_What the task asks_
Using the records below, transcribe exactly only the lines from the one with "Where should I click to: Click" through the end, both included, and drop every picture.

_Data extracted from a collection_
..............................

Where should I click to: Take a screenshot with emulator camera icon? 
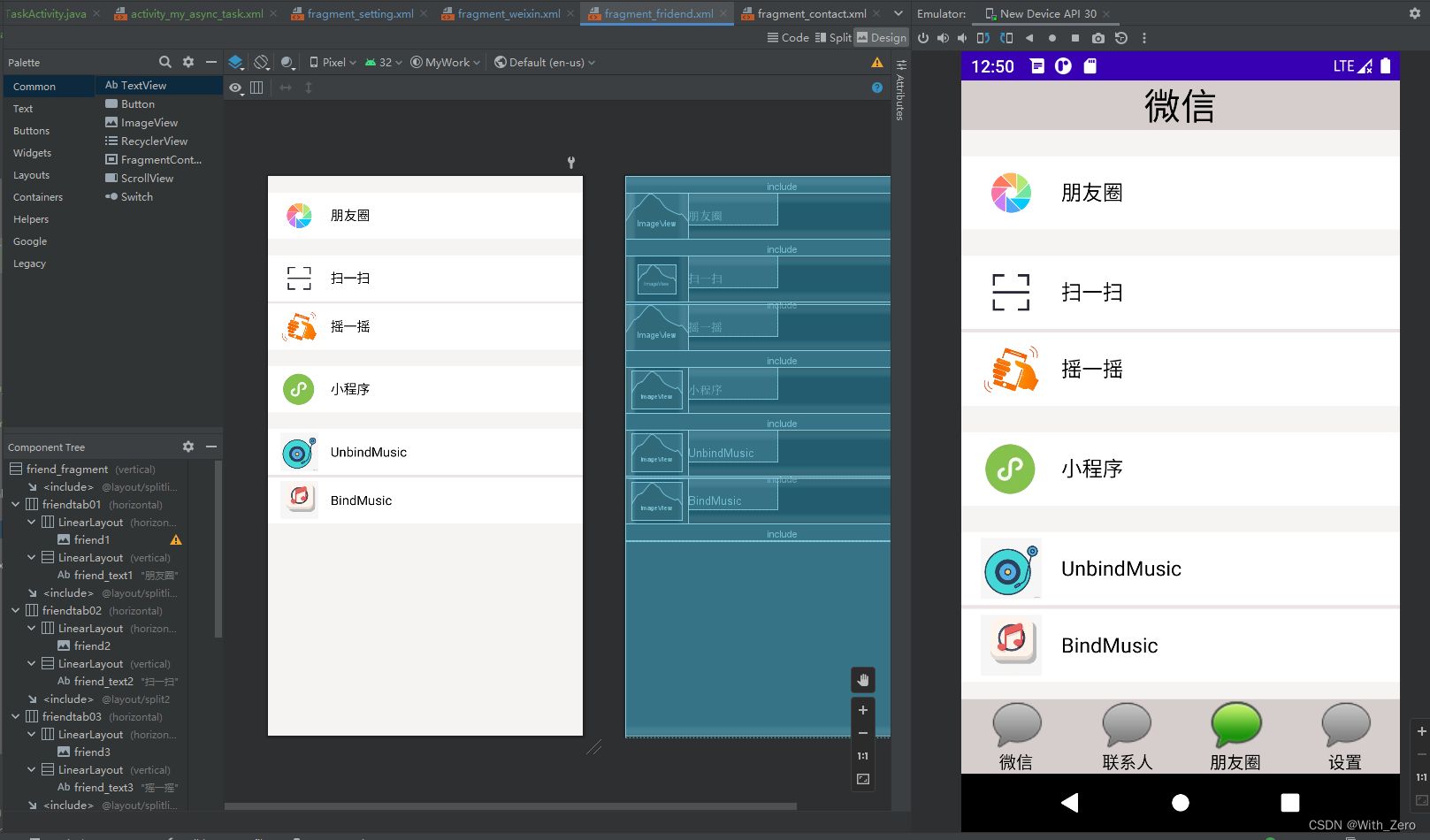(1098, 38)
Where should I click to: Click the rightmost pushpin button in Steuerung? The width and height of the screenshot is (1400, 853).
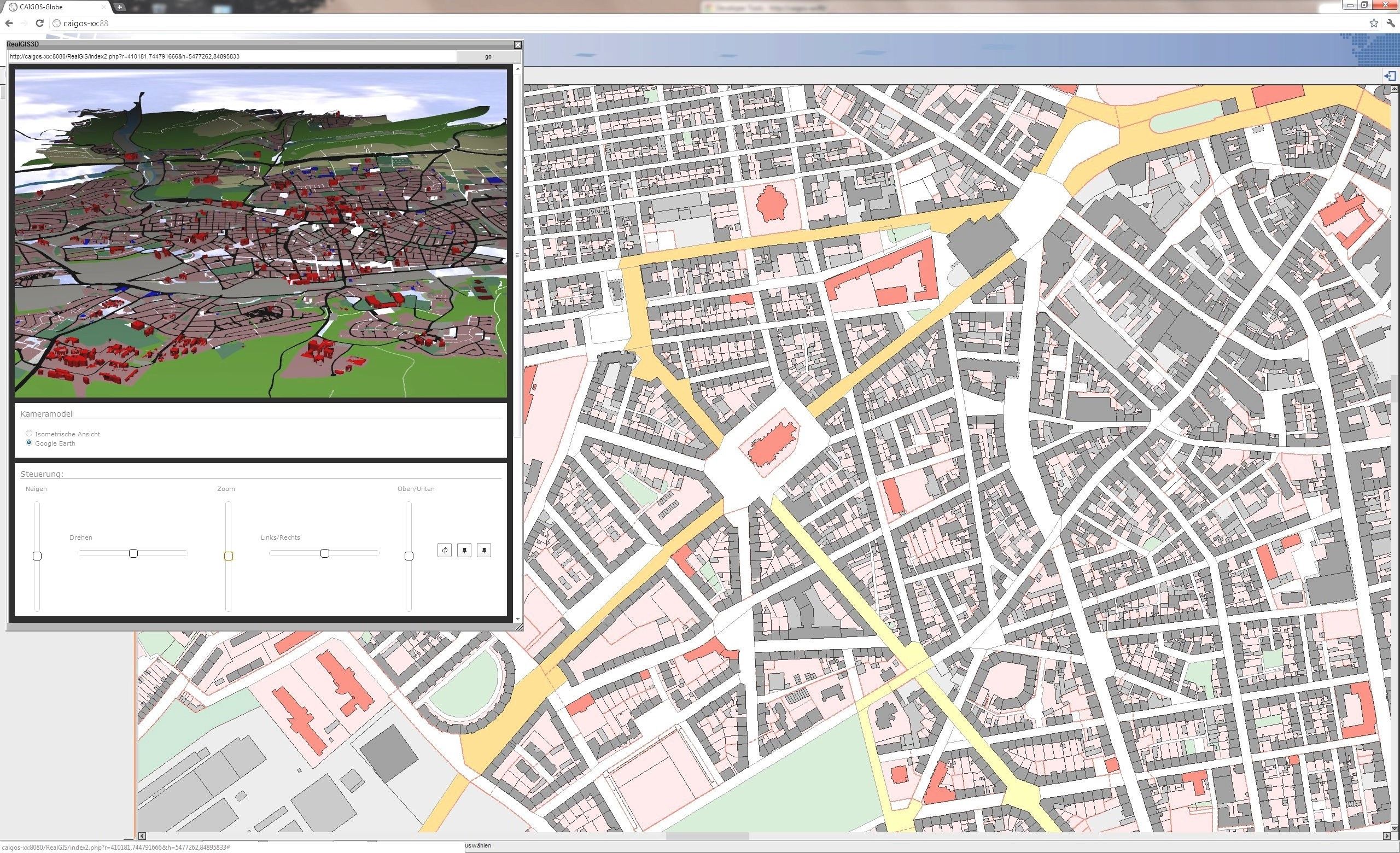tap(483, 550)
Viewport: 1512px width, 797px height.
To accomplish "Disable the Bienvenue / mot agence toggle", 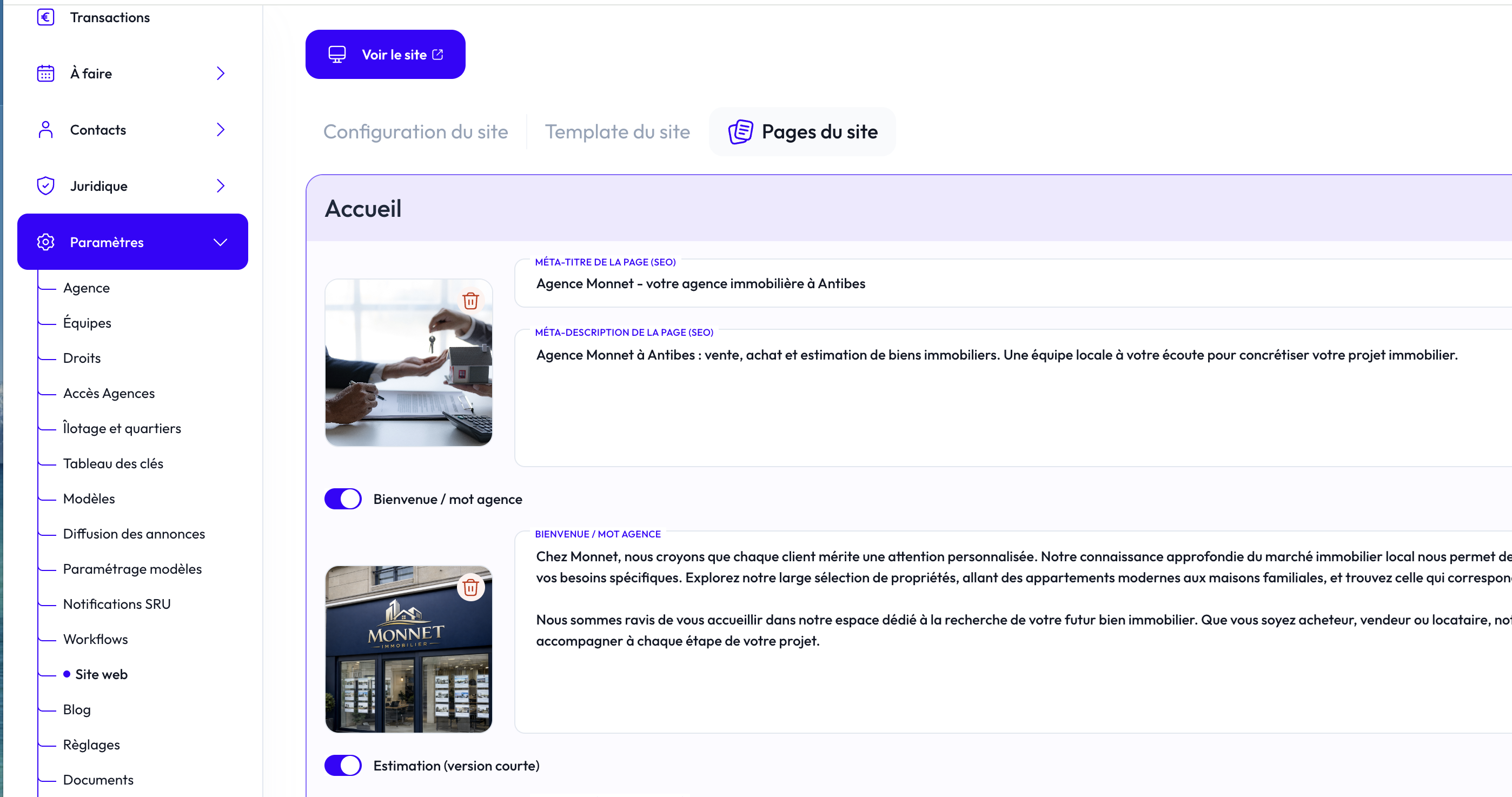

..............................

_Response for this exercise_
Where should I click to: Click the rightmost pushpin button in Steuerung? The width and height of the screenshot is (1400, 853).
tap(483, 550)
Viewport: 1512px width, 797px height.
To accomplish "Disable the Bienvenue / mot agence toggle", 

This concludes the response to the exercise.